Wenn das Ego alle Empathie besiegt
Zurzeit gibt es allerdings von beidem viel zu wenig, wenn saturierte Bewohner wohlhabender Viertel kurz vor Weihnachten per Eilantrag verhindern können, dass Kriegsflüchtlinge über die Festtage nicht weiter in Zelten hausen, sondern ein Dach überm Kopf kriegen. Wenn ausgerechnet all die elitären Ellbogengesellschaftsgewinnler und Erbschaftsgünstlinge von Blankenese über Poppenbüttel bis tief in die materiell (nicht menschlich) noblen Alsterquartiere lieber zwei ihrer SUVs verschrotten würden, als auch nur einen Syrer auf die Immobilienpreise drücken zu lassen. Wenn der eigene Kontostand demnach wichtiger ist als das Leben bedrohter Menschen. Wenn das Ego alle Empathie besiegt und der laue Winter selbst mit Temperaturen überm Gefrierpunkt noch um einiges wärmer ist als die Herzen eiskalter Besitzstandswahrer.
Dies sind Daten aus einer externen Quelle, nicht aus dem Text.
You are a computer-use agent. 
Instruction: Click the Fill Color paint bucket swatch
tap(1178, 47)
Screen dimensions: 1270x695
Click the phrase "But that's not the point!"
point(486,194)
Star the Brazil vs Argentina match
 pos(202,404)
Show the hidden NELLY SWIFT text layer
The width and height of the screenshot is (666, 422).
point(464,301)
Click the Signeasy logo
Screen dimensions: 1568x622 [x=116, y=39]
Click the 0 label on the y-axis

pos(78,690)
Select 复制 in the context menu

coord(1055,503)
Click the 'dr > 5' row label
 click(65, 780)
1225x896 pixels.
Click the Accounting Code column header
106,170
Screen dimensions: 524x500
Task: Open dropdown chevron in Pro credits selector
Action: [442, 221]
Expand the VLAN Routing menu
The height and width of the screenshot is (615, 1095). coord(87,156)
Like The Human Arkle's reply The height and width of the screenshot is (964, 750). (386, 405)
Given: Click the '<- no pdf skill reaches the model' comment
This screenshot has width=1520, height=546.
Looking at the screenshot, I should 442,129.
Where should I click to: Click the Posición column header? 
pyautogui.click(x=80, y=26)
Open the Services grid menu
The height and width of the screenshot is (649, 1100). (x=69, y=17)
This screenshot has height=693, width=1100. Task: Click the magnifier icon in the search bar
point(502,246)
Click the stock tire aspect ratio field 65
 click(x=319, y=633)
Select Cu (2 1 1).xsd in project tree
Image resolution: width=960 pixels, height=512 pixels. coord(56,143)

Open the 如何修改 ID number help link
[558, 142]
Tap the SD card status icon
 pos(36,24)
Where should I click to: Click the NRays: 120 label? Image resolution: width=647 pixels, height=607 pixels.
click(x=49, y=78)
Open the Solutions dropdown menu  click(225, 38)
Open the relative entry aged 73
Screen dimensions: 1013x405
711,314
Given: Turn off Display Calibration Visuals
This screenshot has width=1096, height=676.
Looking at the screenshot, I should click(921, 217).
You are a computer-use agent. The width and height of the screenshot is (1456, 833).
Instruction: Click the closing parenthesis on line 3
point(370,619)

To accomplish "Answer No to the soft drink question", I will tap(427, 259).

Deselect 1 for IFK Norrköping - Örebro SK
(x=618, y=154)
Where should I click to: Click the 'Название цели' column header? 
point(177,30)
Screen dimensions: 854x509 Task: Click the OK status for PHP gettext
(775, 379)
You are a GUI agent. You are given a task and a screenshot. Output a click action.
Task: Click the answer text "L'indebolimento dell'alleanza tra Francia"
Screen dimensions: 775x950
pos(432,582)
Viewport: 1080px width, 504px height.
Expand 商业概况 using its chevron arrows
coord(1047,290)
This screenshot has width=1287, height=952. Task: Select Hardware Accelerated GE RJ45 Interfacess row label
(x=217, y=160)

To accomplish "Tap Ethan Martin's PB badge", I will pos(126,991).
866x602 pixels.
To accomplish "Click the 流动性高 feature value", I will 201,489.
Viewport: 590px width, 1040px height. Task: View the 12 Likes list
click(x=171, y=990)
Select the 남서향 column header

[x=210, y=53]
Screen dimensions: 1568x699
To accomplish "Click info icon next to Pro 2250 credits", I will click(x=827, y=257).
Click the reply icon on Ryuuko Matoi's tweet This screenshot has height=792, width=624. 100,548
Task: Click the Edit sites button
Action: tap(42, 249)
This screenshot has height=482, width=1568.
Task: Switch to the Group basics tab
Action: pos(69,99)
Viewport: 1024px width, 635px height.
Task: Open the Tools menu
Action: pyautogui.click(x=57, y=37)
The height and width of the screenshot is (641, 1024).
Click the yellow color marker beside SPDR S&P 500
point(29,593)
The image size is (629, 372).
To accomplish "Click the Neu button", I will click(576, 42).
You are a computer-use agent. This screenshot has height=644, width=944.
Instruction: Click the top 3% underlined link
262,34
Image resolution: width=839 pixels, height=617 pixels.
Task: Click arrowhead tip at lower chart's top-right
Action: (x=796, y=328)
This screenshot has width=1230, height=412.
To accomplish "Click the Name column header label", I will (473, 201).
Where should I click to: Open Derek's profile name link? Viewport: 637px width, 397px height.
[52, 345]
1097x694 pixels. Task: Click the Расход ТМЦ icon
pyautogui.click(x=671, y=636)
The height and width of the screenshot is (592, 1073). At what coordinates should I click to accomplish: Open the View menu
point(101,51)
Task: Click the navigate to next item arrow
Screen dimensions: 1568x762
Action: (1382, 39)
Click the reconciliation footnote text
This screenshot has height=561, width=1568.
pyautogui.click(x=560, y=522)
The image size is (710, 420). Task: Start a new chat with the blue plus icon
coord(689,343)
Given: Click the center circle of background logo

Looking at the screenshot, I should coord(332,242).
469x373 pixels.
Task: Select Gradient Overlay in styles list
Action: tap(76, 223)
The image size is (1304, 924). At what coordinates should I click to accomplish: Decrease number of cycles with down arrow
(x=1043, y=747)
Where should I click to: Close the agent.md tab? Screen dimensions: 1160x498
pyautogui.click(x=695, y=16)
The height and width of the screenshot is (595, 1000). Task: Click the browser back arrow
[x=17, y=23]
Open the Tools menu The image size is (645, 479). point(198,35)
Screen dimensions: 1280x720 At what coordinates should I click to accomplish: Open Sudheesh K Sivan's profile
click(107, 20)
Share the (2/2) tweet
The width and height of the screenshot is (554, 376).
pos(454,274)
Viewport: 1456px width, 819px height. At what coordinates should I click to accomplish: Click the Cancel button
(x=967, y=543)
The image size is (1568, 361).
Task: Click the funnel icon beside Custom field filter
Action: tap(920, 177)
Da dürfte sich ein Vural Öger also erinnert fühlen an die Zeit seiner Ankunft in Berlin anno 1960, als er – kaum volljährig – bestenfalls hochnäsige Duldung erfuhr, meist aber offene Verachtung für angeblich schmarotzende, knoblauchfressende, eselfickende Ausländer wie ihn. Er hat sich da durchgebissen. Manchmal mit der Methode, deutscher zu sein als die Deutschen, nicht selten dank der Mentalität seiner großbürgerlich-türkischen Herkunft, stets im Hinterkopf, es viel besser machen zu dürfen, um nicht viel schlechter dazustehen. Dass sein vorläufiges Scheitern nun eines unter vielen ist, haben wir auch ihm zu verdanken. Sorgen wir dafür, dass die oft rassistischen, öfter einfach nur ängstlichen Kleingeister der reichen Viertel und/oder rechten Denkweisen nicht wieder die Oberhand gewinnen wie 1960, in einer Zeit, als Immigranten noch Gastarbeiter hießen.